[Extracted data entries]
*** Begin section ***

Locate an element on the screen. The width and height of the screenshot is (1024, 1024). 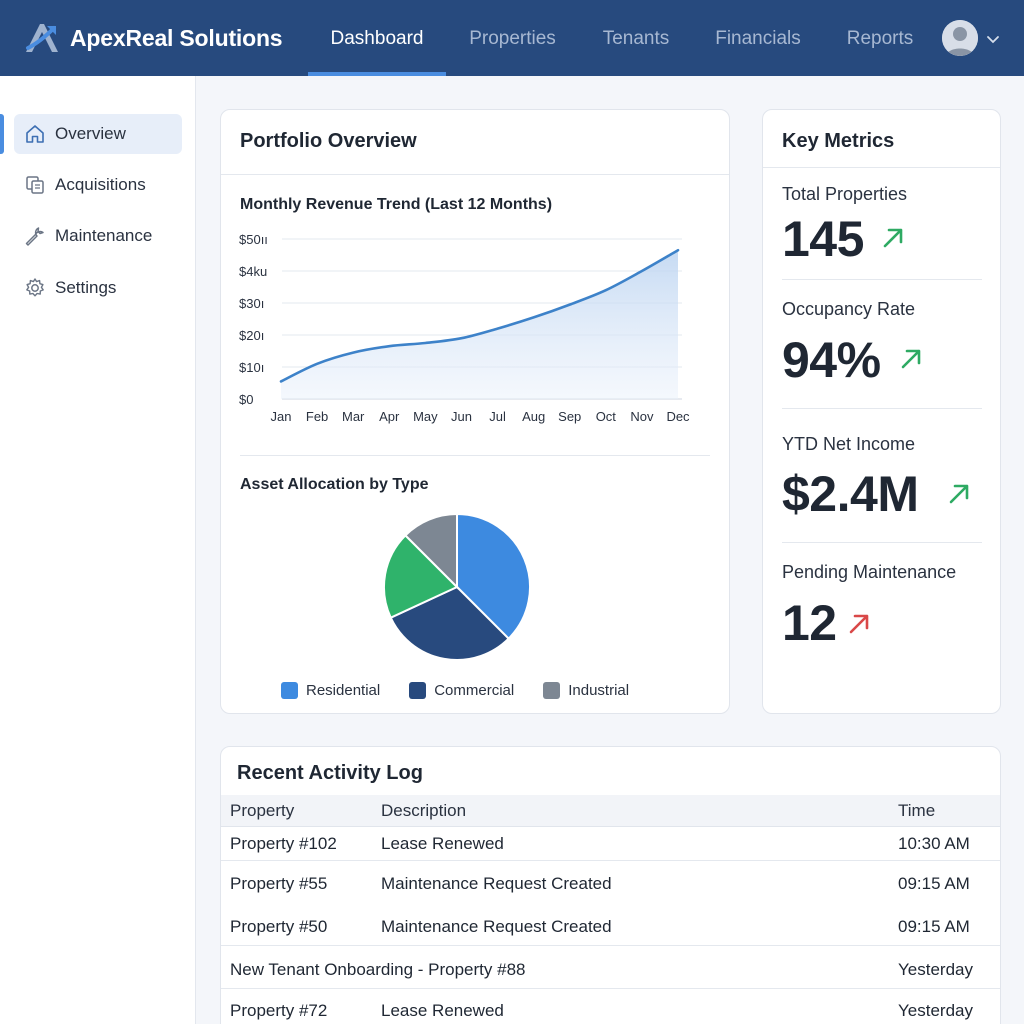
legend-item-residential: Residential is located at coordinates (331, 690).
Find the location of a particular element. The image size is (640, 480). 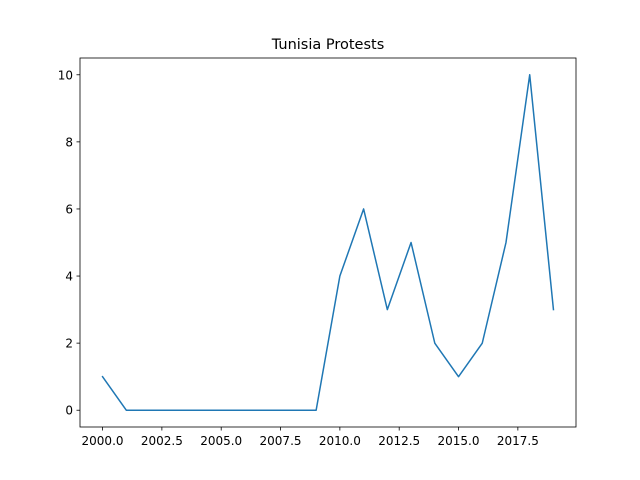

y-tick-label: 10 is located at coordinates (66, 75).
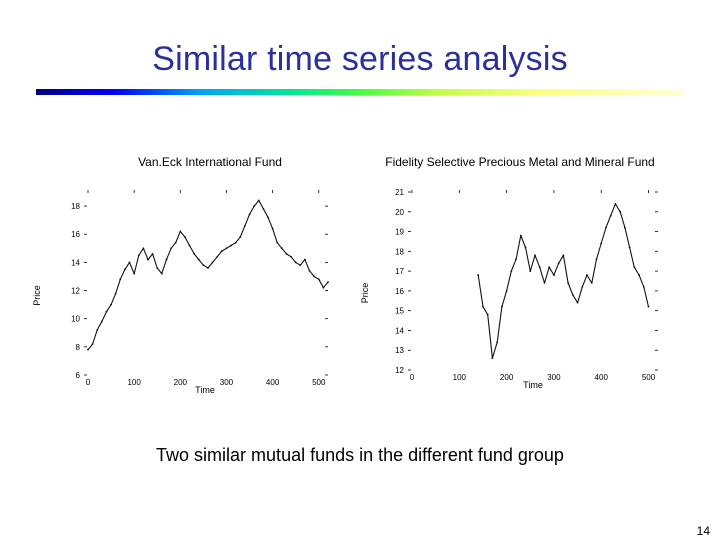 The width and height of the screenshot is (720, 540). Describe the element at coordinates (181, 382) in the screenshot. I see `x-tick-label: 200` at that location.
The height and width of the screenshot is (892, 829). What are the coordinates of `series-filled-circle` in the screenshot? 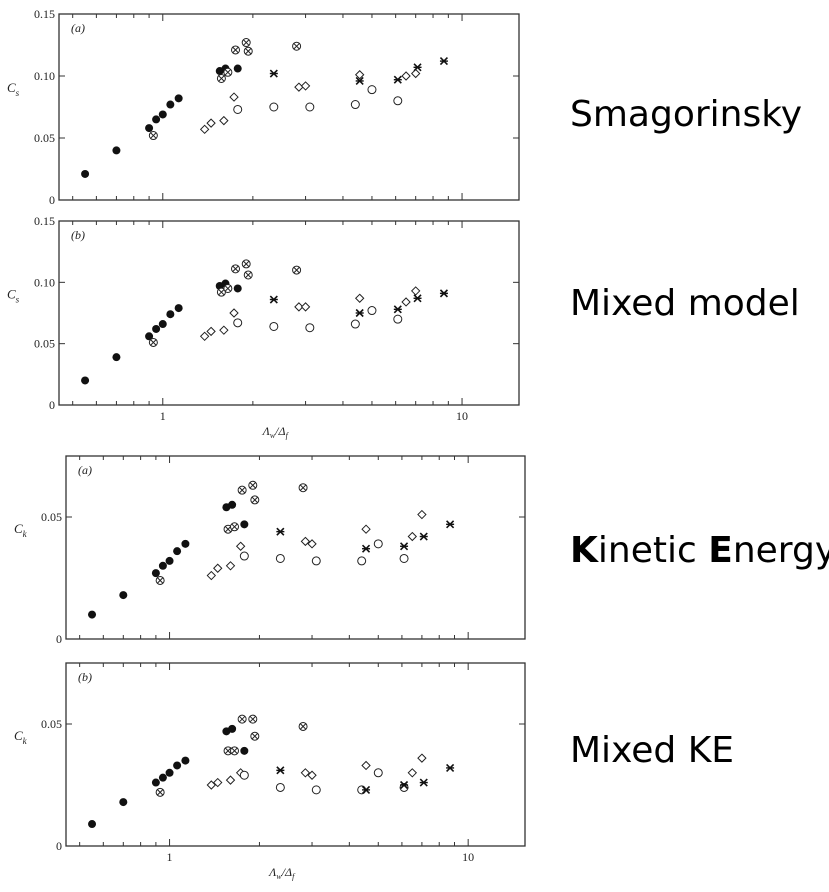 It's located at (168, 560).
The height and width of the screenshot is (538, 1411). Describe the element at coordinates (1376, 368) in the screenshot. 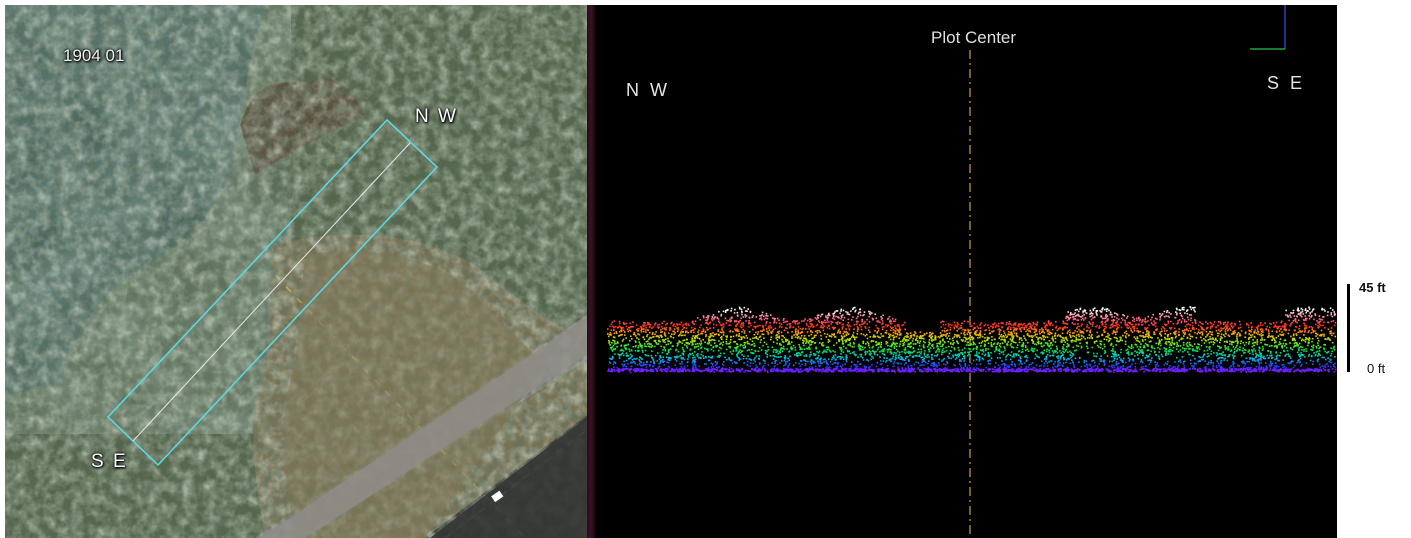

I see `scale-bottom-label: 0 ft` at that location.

*** End section ***

Task to complete =>
Copy the lines of the material word for word from its beginning through the line containing "The width and height of the screenshot is (720, 540).", including that line. Omit the pictures.

Output for this task =>
Locate an element on the screen. The width and height of the screenshot is (1024, 1024). 
legend-item-residential: Residential is located at coordinates (331, 690).
Find the location of a particular element. The image size is (640, 480). 

y-tick-label: 10 is located at coordinates (66, 75).
 The width and height of the screenshot is (720, 540). Describe the element at coordinates (181, 382) in the screenshot. I see `x-tick-label: 200` at that location.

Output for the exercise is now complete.